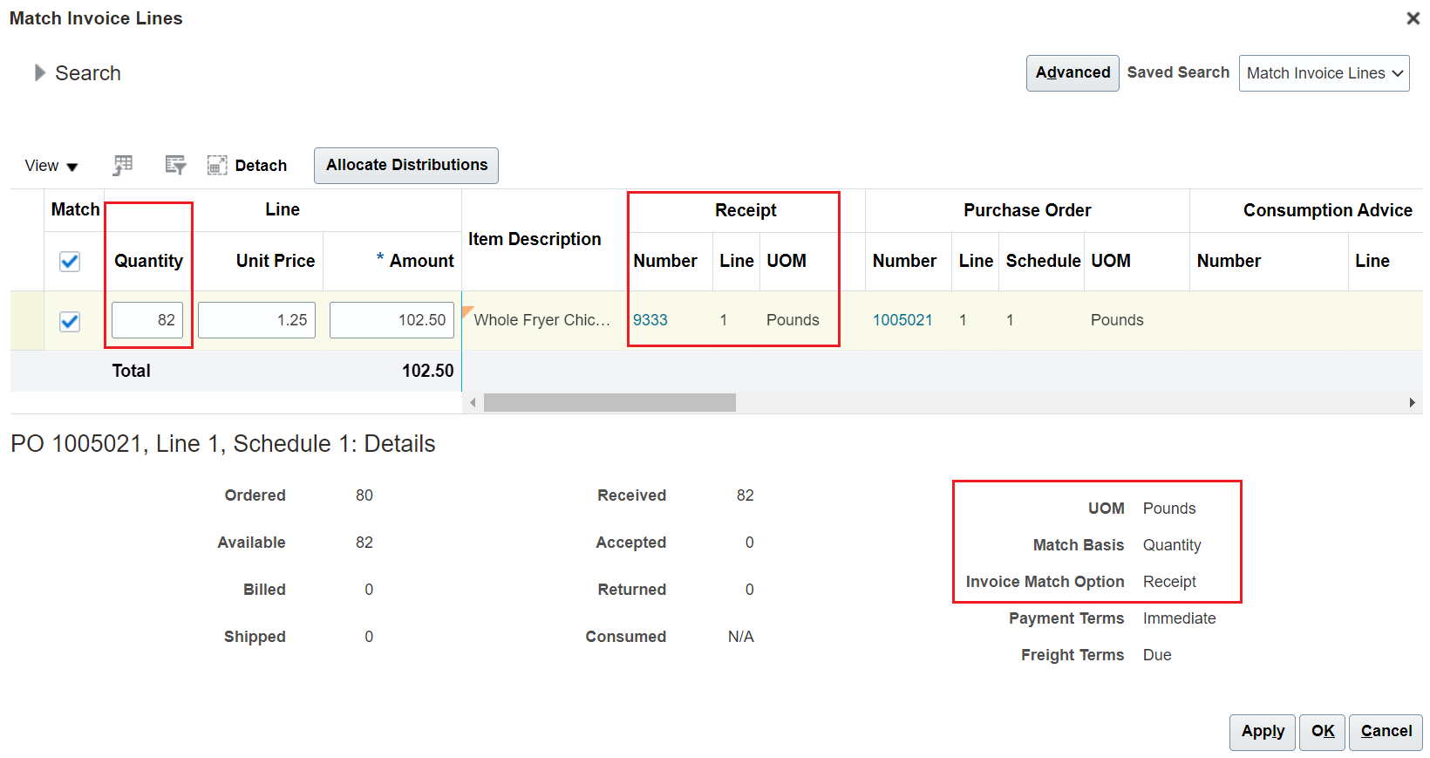Click the horizontal table scrollbar thumb
Image resolution: width=1430 pixels, height=758 pixels.
609,402
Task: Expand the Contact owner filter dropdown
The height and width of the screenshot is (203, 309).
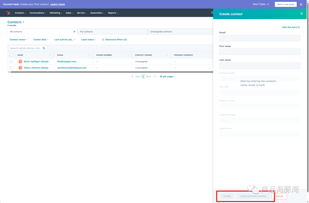Action: click(x=19, y=39)
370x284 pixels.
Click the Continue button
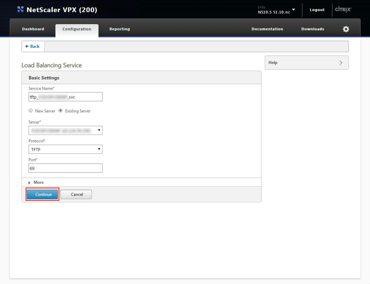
☆ ☆ ☆ ☆
Exactly the lines from the one containing "The height and" to the final line of the entries are wanted; please write them out, both ends included, but not the pictures.

> **Solution to this task**
The height and width of the screenshot is (203, 309).
Action: click(x=19, y=39)
370x284 pixels.
Click the Continue button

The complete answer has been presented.